Pat O’Brien plays Butch Saunders, a brash detective who’s demoted from the robbery division to the bureau of missing persons. Captain Webb, his new boss, is unsure whether Butch will fit in, and he assigns Joe Musik to show Butch around. Gradually, Butch earns Webb’s respect and trust.
The cases involve a philandering husband, a child prodigy who yearns to live a normal life, an aging bachelor whose housekeeper has disappeared, an old lady whose daughter has run away.
Hank Slade works doggedly on the case of a missing wife, only to discover that she has been working at the bureau the whole time.
When Norma Roberts comes looking for her missing Chicago investment banker husband Therme Roberts, Butch takes the case. He’s attracted to her, though both are married, and she keeps him at arm’s length.
Butch is later shocked when Captain Webb tells him that she is really Norma Phillips and the man she claims is missing is the person she was on trial for murdering, and not her husband at all.
Norma fakes her suicide by drowning, but shows up when Butch stages her funeral with a borrowed corpse. When Butch spots her, she tells him that she discovered he had a mentally defective twin brother, whom he hid from everyone. Facing embezzlement charges, Therme murdered his brother and disappeared.

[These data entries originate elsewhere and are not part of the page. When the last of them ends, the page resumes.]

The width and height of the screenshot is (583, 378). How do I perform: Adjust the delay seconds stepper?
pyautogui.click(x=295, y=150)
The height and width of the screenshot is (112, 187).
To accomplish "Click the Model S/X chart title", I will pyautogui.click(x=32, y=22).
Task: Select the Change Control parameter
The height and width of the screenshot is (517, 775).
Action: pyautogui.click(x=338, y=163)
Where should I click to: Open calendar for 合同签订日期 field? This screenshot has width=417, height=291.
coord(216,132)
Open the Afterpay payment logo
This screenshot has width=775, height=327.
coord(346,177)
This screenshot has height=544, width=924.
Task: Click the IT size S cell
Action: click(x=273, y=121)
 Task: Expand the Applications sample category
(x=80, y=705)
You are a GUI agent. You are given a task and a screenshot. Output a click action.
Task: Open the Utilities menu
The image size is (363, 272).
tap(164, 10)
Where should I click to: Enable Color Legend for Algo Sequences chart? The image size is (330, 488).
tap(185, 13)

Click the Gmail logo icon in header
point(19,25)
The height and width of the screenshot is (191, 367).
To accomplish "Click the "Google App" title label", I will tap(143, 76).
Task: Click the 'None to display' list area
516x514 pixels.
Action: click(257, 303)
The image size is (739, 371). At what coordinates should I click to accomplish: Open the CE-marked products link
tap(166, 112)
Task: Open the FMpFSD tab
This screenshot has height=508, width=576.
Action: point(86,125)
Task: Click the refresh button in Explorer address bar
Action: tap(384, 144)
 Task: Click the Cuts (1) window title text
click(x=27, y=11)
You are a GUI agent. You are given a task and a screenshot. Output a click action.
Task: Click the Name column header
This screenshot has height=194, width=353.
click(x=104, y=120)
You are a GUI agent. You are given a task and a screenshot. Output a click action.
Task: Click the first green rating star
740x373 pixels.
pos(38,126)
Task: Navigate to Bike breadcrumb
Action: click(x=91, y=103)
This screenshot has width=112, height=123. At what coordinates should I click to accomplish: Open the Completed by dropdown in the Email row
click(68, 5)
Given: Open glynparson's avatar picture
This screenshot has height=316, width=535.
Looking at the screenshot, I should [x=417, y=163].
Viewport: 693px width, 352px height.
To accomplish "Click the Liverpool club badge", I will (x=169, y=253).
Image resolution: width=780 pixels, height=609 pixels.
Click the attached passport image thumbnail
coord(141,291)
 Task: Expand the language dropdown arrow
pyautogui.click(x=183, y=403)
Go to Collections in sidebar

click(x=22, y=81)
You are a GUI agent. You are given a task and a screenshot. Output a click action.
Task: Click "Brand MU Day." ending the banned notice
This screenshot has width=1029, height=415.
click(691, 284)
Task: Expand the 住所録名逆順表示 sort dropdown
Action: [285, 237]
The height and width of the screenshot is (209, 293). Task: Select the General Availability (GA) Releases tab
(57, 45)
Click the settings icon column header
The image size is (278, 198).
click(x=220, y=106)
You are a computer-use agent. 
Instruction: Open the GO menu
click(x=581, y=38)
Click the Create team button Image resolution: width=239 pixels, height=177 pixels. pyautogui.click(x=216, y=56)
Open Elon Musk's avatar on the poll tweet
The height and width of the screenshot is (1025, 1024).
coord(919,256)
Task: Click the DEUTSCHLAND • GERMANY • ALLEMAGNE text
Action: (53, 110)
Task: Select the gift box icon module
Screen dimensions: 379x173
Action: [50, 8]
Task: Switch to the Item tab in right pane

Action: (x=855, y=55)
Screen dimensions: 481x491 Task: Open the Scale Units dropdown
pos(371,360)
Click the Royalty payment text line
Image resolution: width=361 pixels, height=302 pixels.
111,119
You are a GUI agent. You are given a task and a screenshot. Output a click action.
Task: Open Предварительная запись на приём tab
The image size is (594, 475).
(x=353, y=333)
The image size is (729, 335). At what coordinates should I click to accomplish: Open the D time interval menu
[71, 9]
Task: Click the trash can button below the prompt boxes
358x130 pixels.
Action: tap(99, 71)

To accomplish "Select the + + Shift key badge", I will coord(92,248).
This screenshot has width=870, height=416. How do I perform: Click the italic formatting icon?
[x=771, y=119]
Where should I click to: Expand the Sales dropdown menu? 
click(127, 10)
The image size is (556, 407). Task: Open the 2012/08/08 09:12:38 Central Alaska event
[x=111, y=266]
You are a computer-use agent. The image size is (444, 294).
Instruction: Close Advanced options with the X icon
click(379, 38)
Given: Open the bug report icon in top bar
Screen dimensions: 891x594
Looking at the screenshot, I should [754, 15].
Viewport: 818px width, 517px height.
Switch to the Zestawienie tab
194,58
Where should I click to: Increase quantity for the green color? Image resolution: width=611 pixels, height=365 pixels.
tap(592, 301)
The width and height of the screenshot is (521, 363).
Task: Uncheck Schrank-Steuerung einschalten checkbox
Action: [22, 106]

Webb tricks a man into admitting he is Therme Roberts, and when Butch learns that his gold-digging wife Belle never divorced her first husband, he and Norma are free to be together.
The tale unfolds as an amusing mystery that is genuinely intriguing, with some slapstick turns. Del Ruth lends the film a screwball pace and a rowdy tone, emphasizing the 0fficers’ obsessive quirks.
In 1936, the picture was reissued with the opening credits reconfigured to give top billing to Davis, who was by then the studio’s leading star.
Cast
Bette Davis as Norma Roberts
Lewis Stone as Captain Webb
Pat O’Brien as Butch Saunders
Glenda Farrell as Belle Saunders
Allen Jenkins as Joe Musik
Ruth Donnelly as Gwendolyn Harris, a runaway wife working at the bureau
Hugh Herbert as Hank Slade
Alan Dinehart as Therme Roberts
Marjorie Gateson as Mrs. Paul
George Chandler as Homer Howard
Note:
I am grateful to TCM for showing this film as part of a tribute to Bette Davis, November 5, 2019.